What is expected
What are the lines below, starting at the line containing "Viewport: 833px width, 469px height." and ending at the line containing "The height and width of the screenshot is (266, 381)."? Write them out exactly, ends included, without pictures.

(Saved data entries)
===
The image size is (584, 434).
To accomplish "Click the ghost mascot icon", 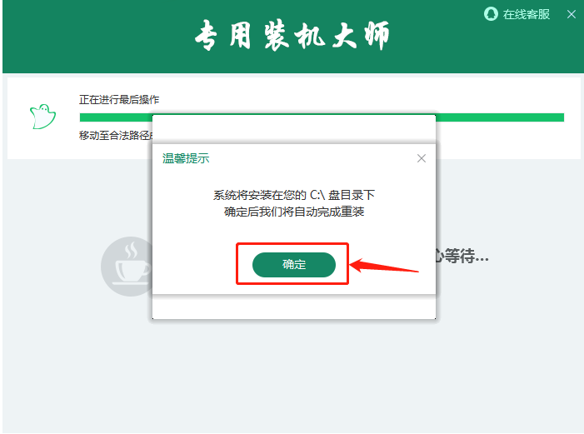I will 42,117.
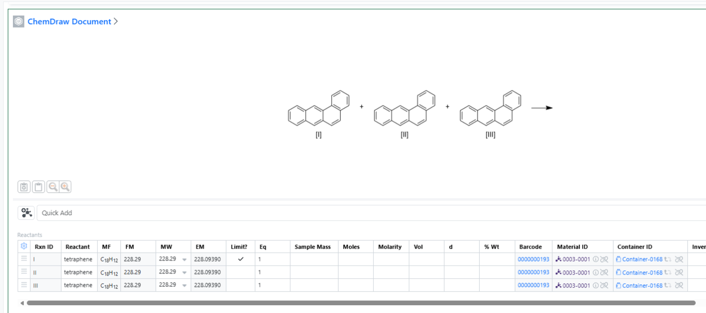Image resolution: width=706 pixels, height=313 pixels.
Task: Open the MW dropdown for reactant I
Action: pos(184,259)
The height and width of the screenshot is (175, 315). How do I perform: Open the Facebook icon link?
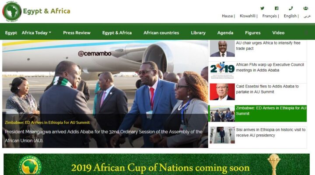point(277,8)
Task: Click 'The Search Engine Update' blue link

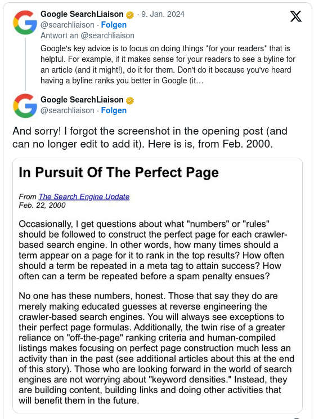Action: click(84, 197)
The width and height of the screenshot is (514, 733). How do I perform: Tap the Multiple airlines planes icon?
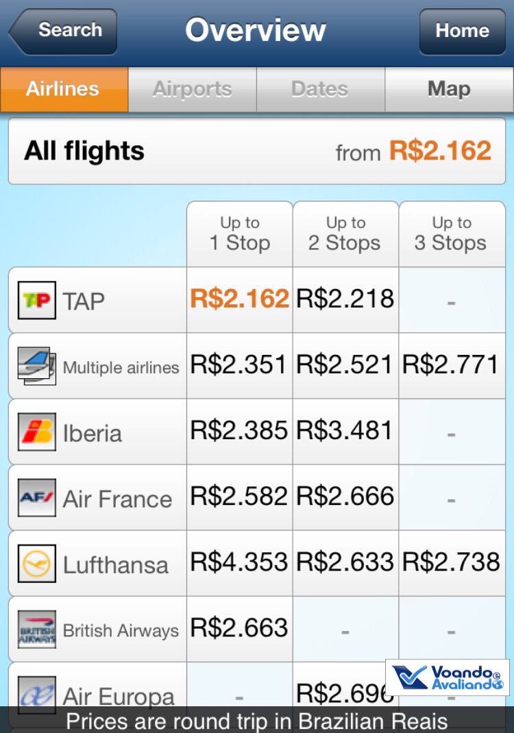(37, 366)
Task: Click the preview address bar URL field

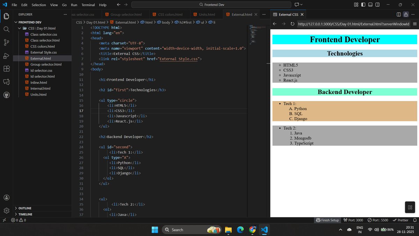Action: coord(353,24)
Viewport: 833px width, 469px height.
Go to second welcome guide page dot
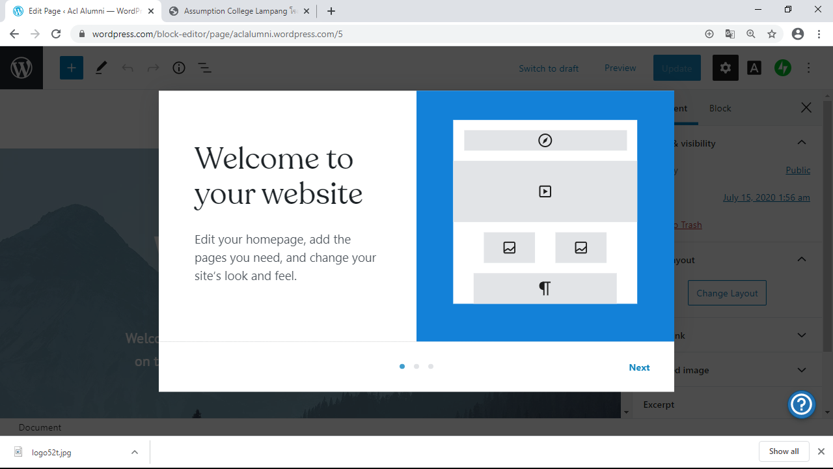pyautogui.click(x=417, y=367)
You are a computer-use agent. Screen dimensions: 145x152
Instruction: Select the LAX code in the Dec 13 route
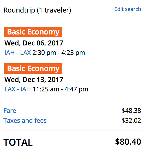coord(10,89)
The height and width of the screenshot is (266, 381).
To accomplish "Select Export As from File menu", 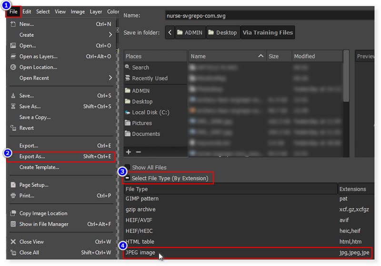I will point(32,156).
===
Your response
Viewport: 833px width, 469px height.
Go to second welcome guide page dot
pyautogui.click(x=417, y=367)
You are a computer-use agent. Screen dimensions: 145x152
Instruction: Select the LAX code in the Dec 13 route
coord(10,89)
The height and width of the screenshot is (266, 381).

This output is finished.